Over the last few weeks as I do my early morning work at home, I've been reminded of a fond memory. Sitting at the dining room table typing out early morning analysis I've listened to the rain storms moving in, announced and preceded by the far off roll of thunder.
The sound takes me back to growing up on a small farm outside of Lewis, Kansas where it didn't rain all that often and when it did it usually occurred overnight. I was curious why we were seldom able to see it rain, so I remember asking Dad once why the storms tended to move in at night. Of course he had an answer - Dad's always have an answer - but unfortunately I don't recall what it was.
Then early one summer morning I heard Dad hit that squeaky bottom stair as he made his way up to my room. When he got there he said, "I want you to hear this. Listen closely and you can hear the thunder way off in the distance". We waited, and sure enough in a short time the low rumble of thunder reverberated over the old farmhouse.
We went downstairs and watched the rain come in. While farmers have always looked forward to rain, I was happy for a different reason. I wasn't wired to sit on a tractor and rain usually meant a break from having to spend all day driving back and forth in the field. You see when I drove the tractor my mind began to wander and then inevitably, the tractor would begin to wander. Sooner rather than later, the swaths through the field always had that same rainbow pattern, a particular point of humor with Dad whose reputation was that you could fire a rifle down his rows they were that straight.
As I listen to the summer thunder, I think of other things Dad used to say. Yes, I know he didn't create these little sayings, he didn't patent them or put a trademark on them, but he did use them and I and my brothers remember them to this day.
"It won't rain until the wind stops blowing, and the wind won't stop blowing until it rains". This one seemed to be borne of spending his entire life watching summer after summer of lots of wind and very little rain. Yes, there is a bit of despondency in this saying but also a somewhat cynical sense of hope. I guess at some point the wind could possibly stop blowing in Kansas, stop blowing the ground around in large clouds of dust that were as common as tumbleweeds in that area each summer. It's no wonder that one of the few "rock" songs Dad would ever sing along with on the radio was Kansas' "Dust in the Wind".
"If you can cut the mud holes you won't need to cut the rest of the field." This one seems a logical extension of the first saying. Dad had one field in particular that didn't seem to fit the area for it was a mucky quagmire. A rain on this particular piece of ground could keep you out of the field for a week. However, when it came time for wheat harvest Dad knew that if the mud holes were dry there hadn't been enough rain to make much of a crop on the rest of the field.

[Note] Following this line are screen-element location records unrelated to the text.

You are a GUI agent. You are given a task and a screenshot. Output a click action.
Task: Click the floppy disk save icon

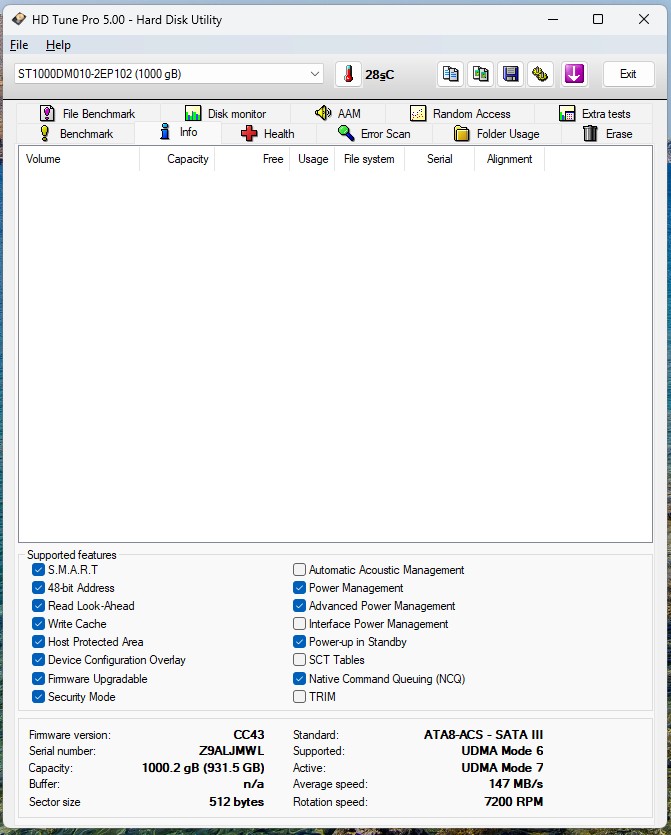(510, 74)
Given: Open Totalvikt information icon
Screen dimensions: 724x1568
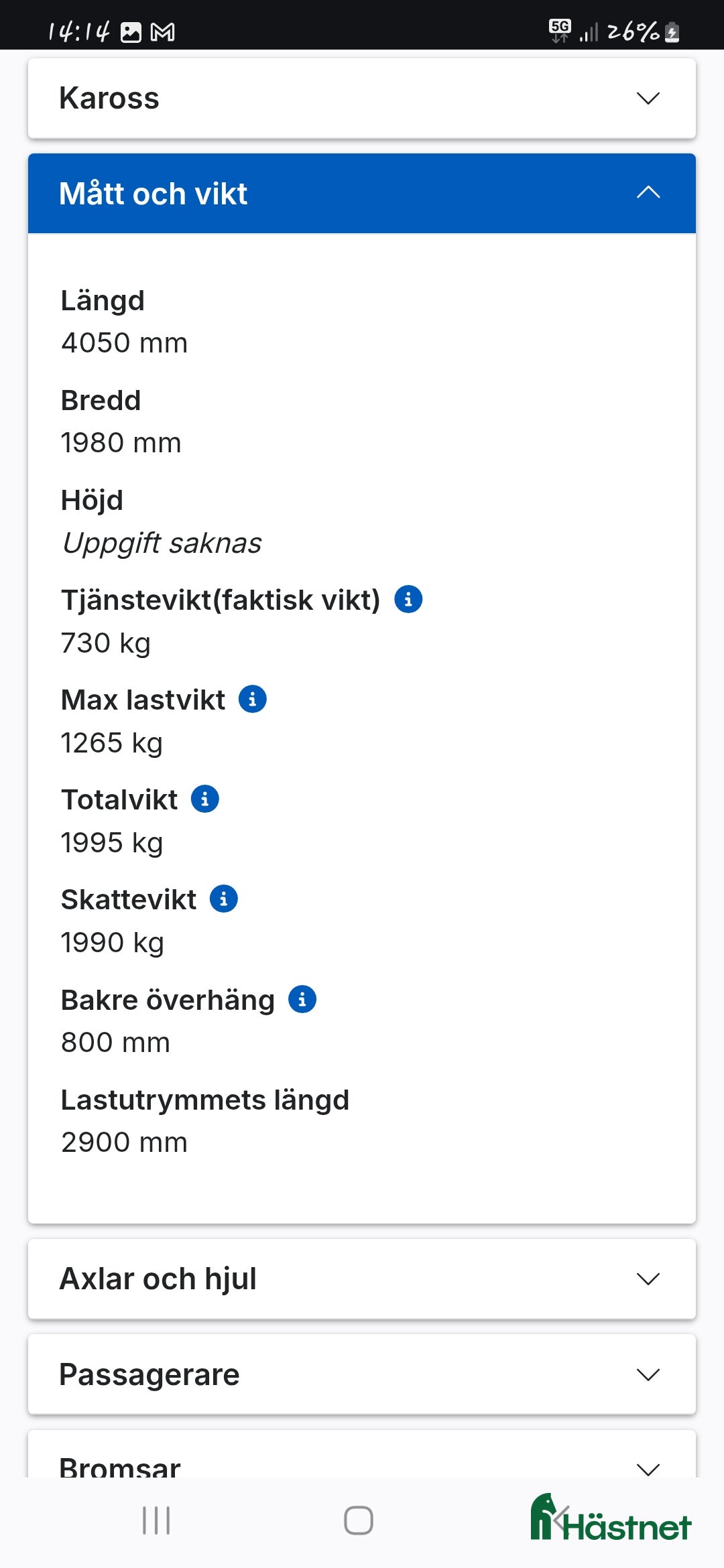Looking at the screenshot, I should point(204,798).
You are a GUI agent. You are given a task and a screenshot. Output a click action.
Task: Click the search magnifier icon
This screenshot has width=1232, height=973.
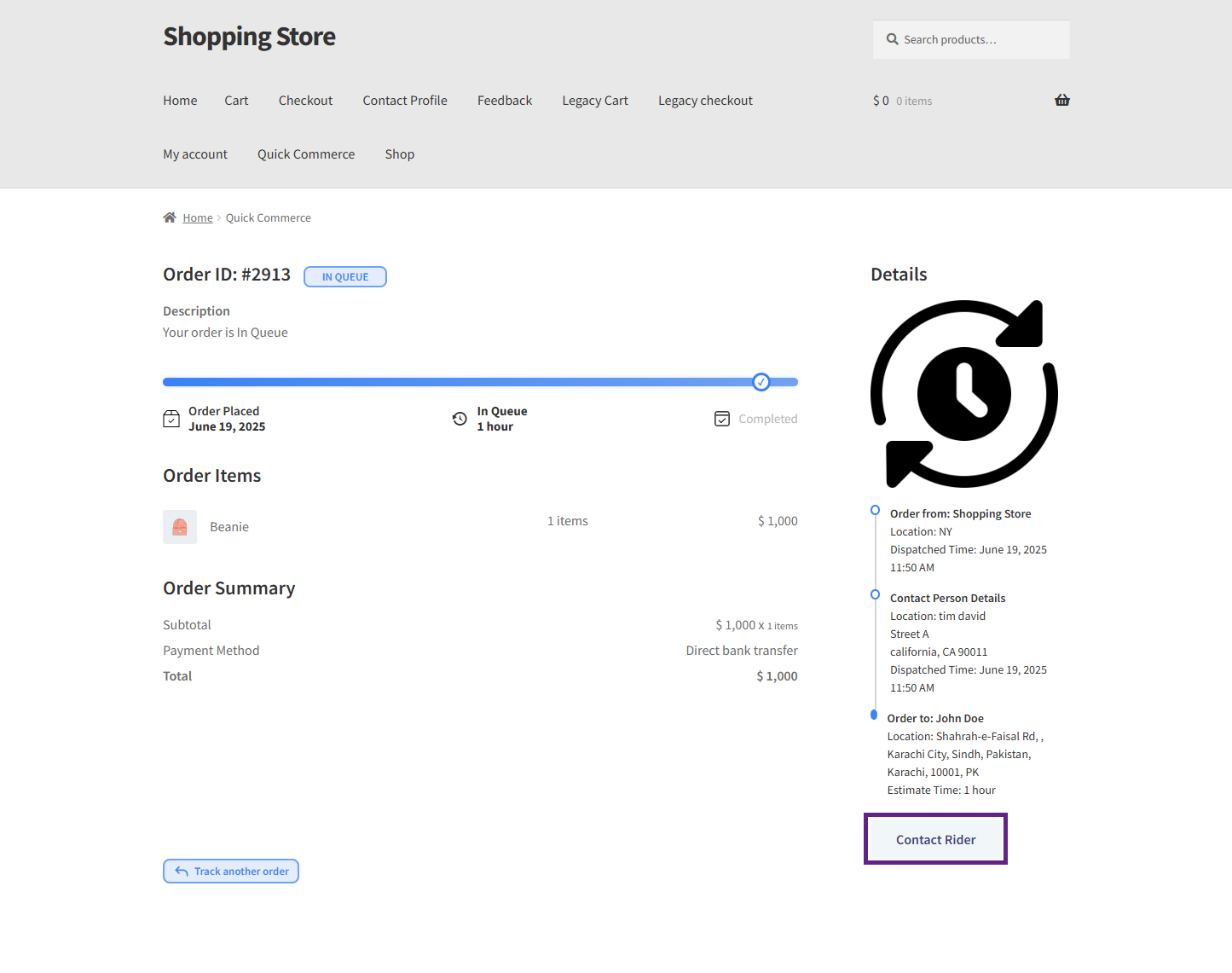coord(892,39)
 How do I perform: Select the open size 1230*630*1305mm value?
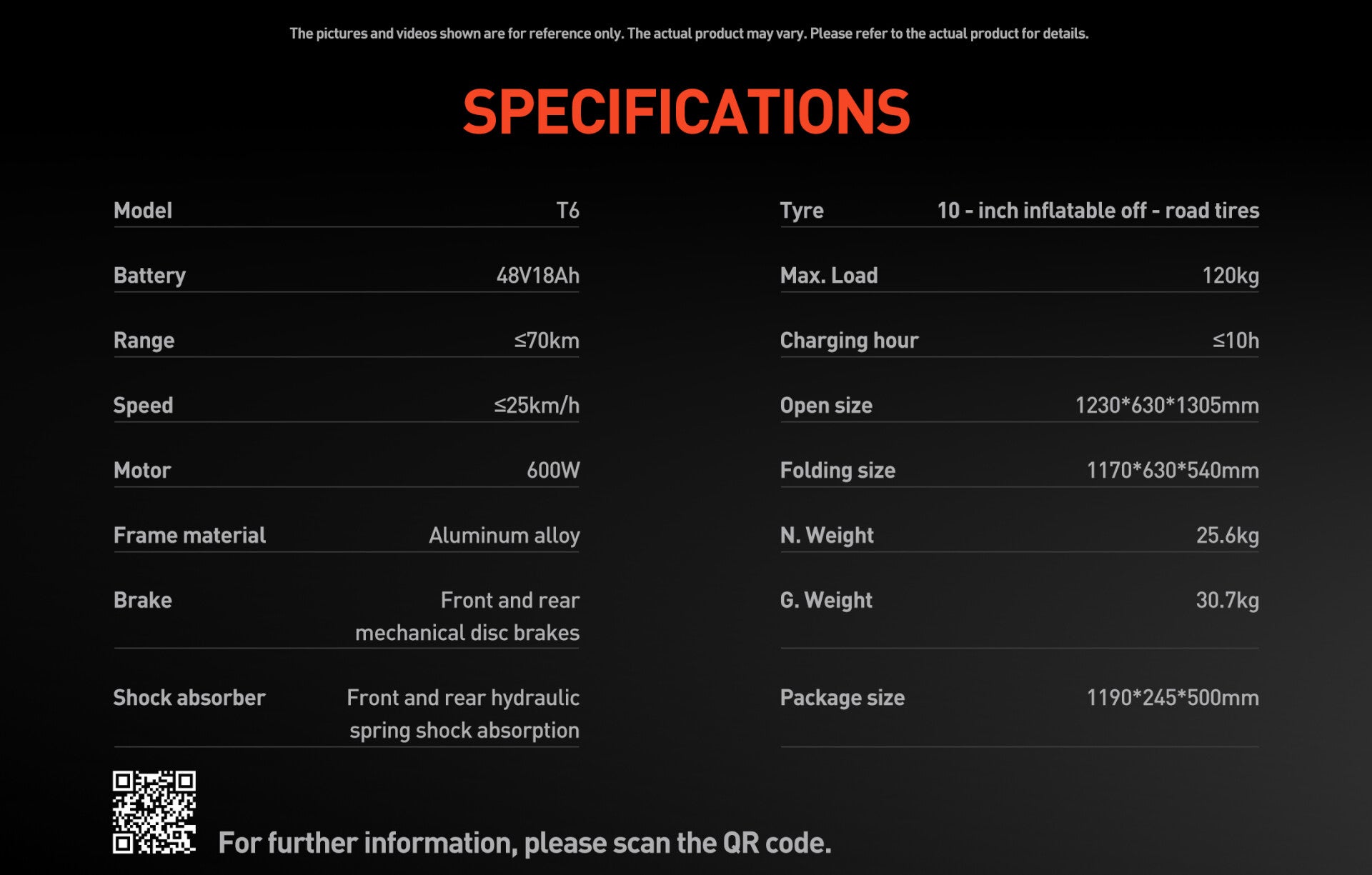[x=1167, y=406]
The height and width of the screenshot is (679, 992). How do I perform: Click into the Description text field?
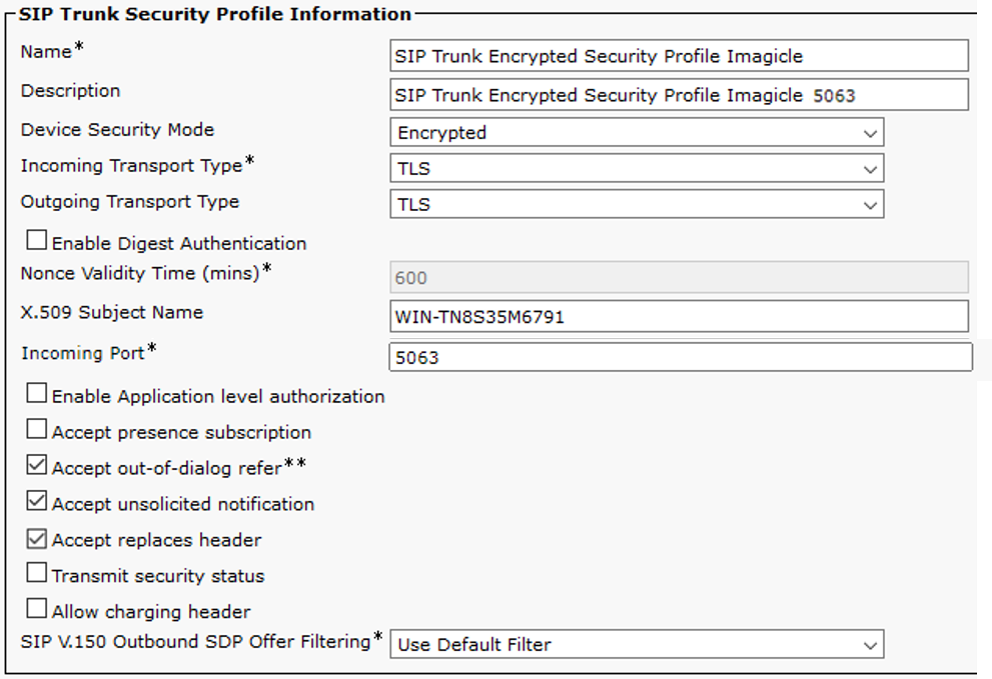[679, 96]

"Plant in the dust and the bins will bust." Are you picking up on a theme here? Most of Dad's sayings had something to do with dry, dusty conditions though this one was bursting with optimism. Honestly, there were many years when farmers had no choice but to drill the wheat into ground that hadn't seen rain in weeks/months and hope for the best.
I've carried the lessons of these sayings with me at every stop I've made in my career as the underlying logic can be applied to situations regardless of profession. I hope that I can pass them along to my own kids.
Dad can't listen for the distant thunder anymore, nor can he watch the effects of the incessant Kansas wind on the ground he used to scratch a living off of. But I know I will never forget one particular morning as he and I watched a summer rainstorm move in and the lessons about life that it brought with it.